My fascination started when I was around 8 years old, back in the early '60s. There was a tube-type clock radio (pretty common in those days...) in my bedroom that I would fall asleep to. Sometimes I would just start scanning around the dial late at night, listening to all of the distant stations that were just above the noise floor. Back in those days the AM band was a lot quieter than it is nowadays. (I'm old, dammit! We wore onions on our belts, what about it!?)
Anyway, it was fascinating hearing all those stations way down in the dirt, wondering how far away they really were. It wasn't something I did religiously back then, I didn't get into logging station IDs, or anything like that. It was just a once in a while thing that I did. However, it was the fascination of discovery that hooked me!
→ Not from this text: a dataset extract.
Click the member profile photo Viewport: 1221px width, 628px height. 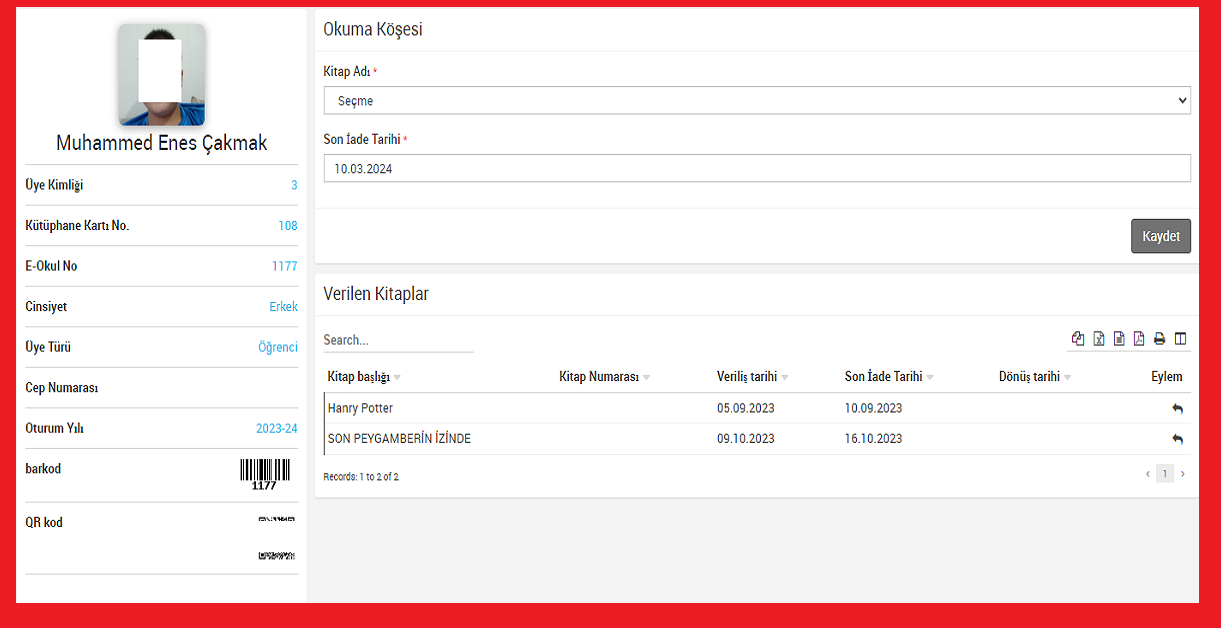pyautogui.click(x=161, y=75)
Fast forward to the early '90s, when I got my first good SW receiver, a Drake R8. Along with that, I had also gotten a fan dipole antenna that I couldn't string up outside, since I was renting. So, I strung it up through the apartment, which was long, and narrow. It stretched from my bedroom at one end, through the kitchen, on through the hallway, past the bathroom, and into the living room at the other end; a distance of about 45 feet, or so. It actually worked, since it was an older building!
I would just sit there, spinning the dial, listening to whatever popped up. Again, I wasn't really so much interested in logging what stations or countries I could bag. Instead, I was more interested in the process of discovering what was out there, as well as the technology involved.
It has been a disjointed, undocumented, wallet draining, soul satisfying, and rather undisciplined love affair of discovery ever since!
Edit: I was scanning around the SW broadcast bands last night, and ran into an interval signal that belonged to Radio Romania. I haven't cruised those bands in quite some time, nor have I heard a real interval signal in many years. It was kinda cool, a blast from the past! Used to be all you heard at the top of the hour were everyone's interval signals. Cruising those bands, and suddenly hearing that interval signal is, to me, like walking down the moonlit street of some abandoned ghost town, and seeing an old friend unexpectedly pop up out of the shadows! This is why I love doing this.